Today he would have been up dawn working on a turkey that would be done way before dinner time. He would have had me tasting his stuffing, mushrooms and all. “Oh come on Sis, you can’t even taste them.” He wanted me to love them. If I could I would sit and entire plate of mushrooms with him, just to have the chance to see him again. His mashed potatoes would be lumpy. I still do that. I make them lumpy on purpose, no slimy potatoes for us. they need to have a little texture and a lot of black pepper and even more butter. He never had a potato peeler either. He used a little paring knife. He would sit in front of the T.V. with two bowls, his potatoes, and his little knife. Nothing but the stuffing, turkey, and mashed potatoes mattered to him. the rest was up to everyone else, but those were his. and the gravy 🙂 I hated gravy too. That was another “Just taste it” every year then it was “Oh you don’t what’s good.”
The man loved good food. Maybe too much they say. If he ate better he would still be here with us. But I keep thinking, he ate great food. He laughed when he cooked, he was happy when he cooked, he loved to be in the kitchen. He may have lived longer if he ate better, but would he have been happy? He used to say “You have to die from something.” I think he wanted his to be from good food and great beer.

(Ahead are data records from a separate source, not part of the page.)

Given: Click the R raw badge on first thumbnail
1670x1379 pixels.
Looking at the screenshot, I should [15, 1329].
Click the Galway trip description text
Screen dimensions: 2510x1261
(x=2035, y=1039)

I miss him today more than usual, but I know he’s there. I will hear him every time I baste the turkey, (which must be done every thirty minutes) every time I taste the stuffing, every potato I peel. I will know that he is there with me. I know he will laugh at my children, I know he will be here. I wish I could make him a plate, but I know his feast will be better than anything I could put on the table. I know he will be happy.